Optimal Horizon-Free Reward-Free Exploration for Linear Mixture MDPs
Junkai Zhang, Weitong Zhang, Quanquan Gu
TL;DR
This work tackles reward-free reinforcement learning with linear function approximation by introducing HF-UCRL-RFE++, a horizon-free algorithm for linear mixture MDPs. It combines exploration-guided pseudo rewards, high-order moment estimation (HOME), and a high-confidence set to learn a near-optimal transition model from exploration samples, enabling planning to be performed with any given reward function.
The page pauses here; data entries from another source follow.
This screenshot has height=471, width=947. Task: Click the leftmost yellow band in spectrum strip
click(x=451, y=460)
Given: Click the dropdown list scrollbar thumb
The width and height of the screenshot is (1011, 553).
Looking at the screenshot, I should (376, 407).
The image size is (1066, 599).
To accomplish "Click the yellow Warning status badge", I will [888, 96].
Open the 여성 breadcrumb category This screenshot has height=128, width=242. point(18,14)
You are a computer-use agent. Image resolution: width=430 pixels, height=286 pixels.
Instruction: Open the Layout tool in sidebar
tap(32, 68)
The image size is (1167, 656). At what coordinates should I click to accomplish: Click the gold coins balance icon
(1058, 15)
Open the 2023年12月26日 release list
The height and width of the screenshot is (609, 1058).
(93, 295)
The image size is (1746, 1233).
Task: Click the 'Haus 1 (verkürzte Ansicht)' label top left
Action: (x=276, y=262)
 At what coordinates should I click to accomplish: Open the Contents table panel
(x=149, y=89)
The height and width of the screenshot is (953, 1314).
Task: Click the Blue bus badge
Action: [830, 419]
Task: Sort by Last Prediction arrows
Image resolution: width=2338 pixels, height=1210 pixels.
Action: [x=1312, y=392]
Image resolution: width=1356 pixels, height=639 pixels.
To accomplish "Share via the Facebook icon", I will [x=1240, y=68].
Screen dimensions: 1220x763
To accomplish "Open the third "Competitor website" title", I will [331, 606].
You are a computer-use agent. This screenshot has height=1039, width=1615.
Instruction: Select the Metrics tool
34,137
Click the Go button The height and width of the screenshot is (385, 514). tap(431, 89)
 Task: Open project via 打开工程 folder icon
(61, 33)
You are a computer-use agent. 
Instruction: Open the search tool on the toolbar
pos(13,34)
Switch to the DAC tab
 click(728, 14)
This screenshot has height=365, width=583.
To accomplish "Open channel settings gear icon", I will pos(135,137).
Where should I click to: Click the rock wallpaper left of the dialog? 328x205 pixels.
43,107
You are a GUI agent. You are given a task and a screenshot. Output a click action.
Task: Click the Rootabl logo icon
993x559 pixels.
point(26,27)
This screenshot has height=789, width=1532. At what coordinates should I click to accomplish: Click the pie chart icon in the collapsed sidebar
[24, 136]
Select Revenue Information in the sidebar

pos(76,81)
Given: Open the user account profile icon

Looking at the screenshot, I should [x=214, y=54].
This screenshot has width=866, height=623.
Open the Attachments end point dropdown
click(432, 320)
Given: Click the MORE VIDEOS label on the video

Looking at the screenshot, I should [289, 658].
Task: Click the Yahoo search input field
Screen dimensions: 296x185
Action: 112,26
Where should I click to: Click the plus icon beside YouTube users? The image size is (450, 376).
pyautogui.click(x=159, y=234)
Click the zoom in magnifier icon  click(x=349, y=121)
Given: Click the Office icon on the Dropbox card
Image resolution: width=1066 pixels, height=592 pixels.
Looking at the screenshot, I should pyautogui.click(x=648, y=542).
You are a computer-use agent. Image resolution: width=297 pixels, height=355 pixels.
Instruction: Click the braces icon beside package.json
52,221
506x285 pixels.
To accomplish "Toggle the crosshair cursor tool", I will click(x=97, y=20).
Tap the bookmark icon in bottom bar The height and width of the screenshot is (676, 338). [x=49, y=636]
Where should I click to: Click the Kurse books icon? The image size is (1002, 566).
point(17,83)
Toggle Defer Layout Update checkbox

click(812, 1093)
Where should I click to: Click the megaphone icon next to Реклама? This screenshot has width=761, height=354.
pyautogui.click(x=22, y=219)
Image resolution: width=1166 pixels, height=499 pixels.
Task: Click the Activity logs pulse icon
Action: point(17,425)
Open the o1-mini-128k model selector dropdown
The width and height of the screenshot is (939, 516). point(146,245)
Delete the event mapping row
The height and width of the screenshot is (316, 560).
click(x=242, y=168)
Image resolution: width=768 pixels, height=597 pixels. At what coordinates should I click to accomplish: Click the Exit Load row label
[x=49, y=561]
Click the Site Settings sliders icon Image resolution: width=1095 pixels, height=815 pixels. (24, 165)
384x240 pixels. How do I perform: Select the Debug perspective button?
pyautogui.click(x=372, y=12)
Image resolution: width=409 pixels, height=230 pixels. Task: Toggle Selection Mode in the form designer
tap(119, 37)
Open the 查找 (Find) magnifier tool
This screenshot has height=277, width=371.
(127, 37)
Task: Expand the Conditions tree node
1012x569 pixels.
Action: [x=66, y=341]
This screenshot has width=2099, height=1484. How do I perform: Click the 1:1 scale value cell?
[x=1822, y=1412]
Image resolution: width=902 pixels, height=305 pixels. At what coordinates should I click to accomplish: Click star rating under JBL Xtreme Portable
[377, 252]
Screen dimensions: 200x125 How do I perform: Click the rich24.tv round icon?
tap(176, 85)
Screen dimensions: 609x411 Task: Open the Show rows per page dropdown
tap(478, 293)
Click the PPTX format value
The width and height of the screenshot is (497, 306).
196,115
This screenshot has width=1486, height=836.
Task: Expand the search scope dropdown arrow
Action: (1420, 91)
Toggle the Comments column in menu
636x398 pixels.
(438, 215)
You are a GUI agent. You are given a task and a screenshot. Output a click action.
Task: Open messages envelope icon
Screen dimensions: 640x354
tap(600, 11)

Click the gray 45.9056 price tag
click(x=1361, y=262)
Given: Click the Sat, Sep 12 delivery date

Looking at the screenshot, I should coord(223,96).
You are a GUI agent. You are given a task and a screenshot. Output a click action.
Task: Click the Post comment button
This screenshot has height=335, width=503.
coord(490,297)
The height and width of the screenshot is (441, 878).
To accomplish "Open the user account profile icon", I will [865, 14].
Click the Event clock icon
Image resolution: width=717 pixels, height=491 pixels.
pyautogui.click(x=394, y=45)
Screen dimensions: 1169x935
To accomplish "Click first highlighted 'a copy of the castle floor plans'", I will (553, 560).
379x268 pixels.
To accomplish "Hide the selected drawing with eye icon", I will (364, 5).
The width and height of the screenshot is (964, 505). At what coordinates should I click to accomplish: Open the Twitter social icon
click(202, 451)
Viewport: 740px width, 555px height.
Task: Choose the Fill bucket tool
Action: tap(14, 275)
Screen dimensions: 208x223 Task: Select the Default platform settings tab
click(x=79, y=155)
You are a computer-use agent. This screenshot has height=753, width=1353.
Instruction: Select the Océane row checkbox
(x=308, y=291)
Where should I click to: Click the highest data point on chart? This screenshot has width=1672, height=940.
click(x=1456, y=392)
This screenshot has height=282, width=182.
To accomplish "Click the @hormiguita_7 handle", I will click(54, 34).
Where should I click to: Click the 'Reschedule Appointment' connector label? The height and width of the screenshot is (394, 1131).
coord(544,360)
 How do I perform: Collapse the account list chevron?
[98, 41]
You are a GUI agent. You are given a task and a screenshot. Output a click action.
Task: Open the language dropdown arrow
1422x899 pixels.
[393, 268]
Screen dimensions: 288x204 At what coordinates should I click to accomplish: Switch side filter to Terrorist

The main results establish a horizon-free upper bound of ${\tilde{O}}(d^2 \varepsilon^{-2})$ samples for exploration (and ${\tilde{O}}(d^2 \varepsilon^{-2})$ planning accuracy) and a matching ${\Omega}(d^2 \varepsilon^{-2})$ lower bound, with a variant ${\tilde{O}}(H^2 d^2 \varepsilon^{-2})$ when rewards are scaled to sum to $H$. This demonstrates optimality up to logarithmic factors and shows that horizon length $H$ has only polylogarithmic impact in horizon-free reward-free exploration for linear mixture MDPs.
Abstract
We study reward-free reinforcement learning (RL) with linear function approximation, where the agent works in two phases: (1) in the exploration phase, the agent interacts with the environment but cannot access the reward; and (2) in the planning phase, the agent is given a reward function and is expected to find a near-optimal policy based on samples collected in the exploration phase. The sample complexities of existing reward-free algorithms have a polynomial dependence on the planning horizon, which makes them intractable for long planning horizon RL problems. In this paper, we propose a new reward-free algorithm for learning linear mixture Markov decision processes (MDPs), where the transition probability can be parameterized as a linear combination of known feature mappings. At the core of our algorithm is uncertainty-weighted value-targeted regression with exploration-driven pseudo-reward and a high-order moment estimator for the aleatoric and epistemic uncertainties. When the total reward is bounded by $1$, we show that our algorithm only needs to explore $\tilde O( d^2\varepsilon^{-2})$ episodes to find an $\varepsilon$-optimal policy, where $d$ is the dimension of the feature mapping. The sample complexity of our algorithm only has a polylogarithmic dependence on the planning horizon and therefore is "horizon-free". In addition, we provide an $Ω(d^2\varepsilon^{-2})$ sample complexity lower bound, which matches the sample complexity of our algorithm up to logarithmic factors, suggesting that our algorithm is optimal.